# Given problem A
Answer these questions from the tomato soup cake post, one per line, marking each answer (i), (ii), or (iii) to match.
(i) According to the post, since when has Tomato Soup Cake been around?
(ii) What share of the recipe requests that the Campbell Soup Company receives each year are for this recipe?
(iii) At what temperature and for how long does the post say to bake the cake?
# Given problem B
Pick up the tomato soup cake post after its last sentence and keep writing it.

# Source document
----------------------------------------

# Miss Linda's Tomato Soup Cake



## GaryHibbert (Nov 13, 2016)

*Miss Linda’s Tomato Soup Cake*

Today we had Tomato Soup Cake for desert.  Sounds kinda disgusting, doesn’t it?  Well it’s not.  It’s actually quite good.  It made a perfect finale to the Stuffed Loin I cooked up for supper.   http://www.smokingmeatforums.com/t/254172/stuffed-pork-loin

What makes this cake special is the effect it has on your company when you tell them you’ll be serving Tomato Soup Cake for desert.  Just sit back and imagine the look on their faces.  That alone makes this cake a winner—the fact that it tastes just like a Spice Cake is just a bonus.

Tomato Soup Cake has been around since the late 1920s, but nobody is sure just where it originated.  The Campbell Soup Company states that 20% of all recipe requests that it receives every year are for this recipe.  Personally, I had never heard of it before, but Miss Linda said it was a frequently served desert at her house while she was growing up in Calgary

. 

Miss Linda made one cake, but we both felt it was too dry and heavy.  So, after we ate that one, she altered the recipe slightly and baked cake #2.  Much, much better.  She did mention that the baking soda added to the soup for the first cake just didn’t react properly.  So, after picking up a fresh box of baking soda, she got the proper fizzy reaction that is *absolutely necessary* to make this cake kinda in the medium range—not light and airy but definitely not heavy.

*Tomato Soup Cake Recipe:*

1/3 cup Butter

1 cup White Sugar

2 Eggs

1 ½ cups Flour

1 ½ tsp Baking Powder

¼ tsp Salt

1 tsp Cinnamon

1 tsp Allspice

1 tsp Nutmeg

½ tsp Ground Cloves

1 cup Raisins Rehydrated (optional)

½ cups Nuts (optional)

1 tsp Baking Soda (fresh—very important)

1 can Campbell’s Tomato Soup (no-name, etc. is just too runny)

¼ cup Water

Cream together butter, sugar, and eggs.

Mix together all the dry ingredients, except the baking soda.

Mix the dry ingredients into the butter mixture.

Put the tomato soup in a small bowl, add the water and mix well.  Now add the baking soda and stir it into the soup, activating the baking soda.  You NEED to see a reaction.

Add the soup mixture to the batter, stirring well.

Pour into an 8 inch cake pan (whatever shape you want) and bake at 350* for 50 to 60 minutes, until a toothpick inserted in the cake comes out clean.  Should you choose to make a double layer cake, simply split the cake mix between two 8 inch pans.

----------------------------------------

# Data extract

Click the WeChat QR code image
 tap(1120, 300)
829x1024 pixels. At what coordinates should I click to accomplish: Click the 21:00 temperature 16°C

----------------------------------------

# Reply A
(i) Since the late 1920s.
(ii) 20% of all recipe requests it receives every year.
(iii) At 350 for 50 to 60 minutes, until a toothpick inserted in the cake comes out clean.

# Reply B
When cool, you can ice it or not, whichever you prefer.  Miss Linda grew up eating it without icing, served with butter.  Since I have a fairly large sweet tooth, we iced ours with a plain white icing, but cream cheese icing is recommended by Campbell’s.

Cake batter all mixed up and in the pan:













P1050205_edited.jpg



__ GaryHibbert
__ Nov 13, 2016






Plain white icing.  This is a really bad picture:













P1050206_edited.jpg



__ GaryHibbert
__ Nov 13, 2016






Plated and ready to eat:













P1050208_edited.jpg



__ GaryHibbert
__ Nov 13, 2016






So how was it?  The first attempt, while good, was just too dry and heavy.  Of course, that didn’t stop me from eating it.  Cake #2, made with the fresh baking soda that activated properly, was perfect.  While not a light cake by any stretch of imagination, it was a whole lot lighter than the first cake—the texture was just right.  It was also nice and moist. 

All in all, it was delicious.  We’ll be making this one again, and the next time around, we’ll try the cream cheese icing.

We’re having friends over for coffee Sunday afternoon, and we’re really looking forward to telling them we’re having Tomato Soup Cake.  I’m thinking that should be good for a chuckle or two.

Thanks for looking.

Gary


----------



## tropics (Nov 13, 2016)

Gary that sounds strange but it looks good,I have this book marked Thanks for sharing Points

Richie


----------



## SmokinAl (Nov 13, 2016)

It sure looks good Gary!

Could you taste the tomato flavor in it?

Point!

Al


----------



## GaryHibbert (Nov 13, 2016)

tropics said:


> Gary that sounds strange but it looks good,I have this book marked Thanks for sharing Points
> 
> Richie


Thanks Richie.  I have to admit I was just a tad iffy when she first mentioned it, but it IS good.  And thanks for the point.

Gary


----------



## GaryHibbert (Nov 13, 2016)

SmokinAl said:


> It sure looks good Gary!
> 
> Could you taste the tomato flavor in it?
> 
> ...


Thanks Al, and for the point.

Strangely enough, there is absolutely NO tomato soup taste.  It tastes just like a spice cake, but the texture is somewhat different.

Gary


----------



## tropics (Nov 13, 2016)

GaryHibbert said:


> tropics said:
> 
> 
> > Gary that sounds strange but it looks good,I have this book marked Thanks for sharing Points
> ...


I can imagine the taste! the recipe sounds like my Pumpkin Pie. I have a Pumpkin roasting on the grill now 

Richie


----------



## b-one (Nov 13, 2016)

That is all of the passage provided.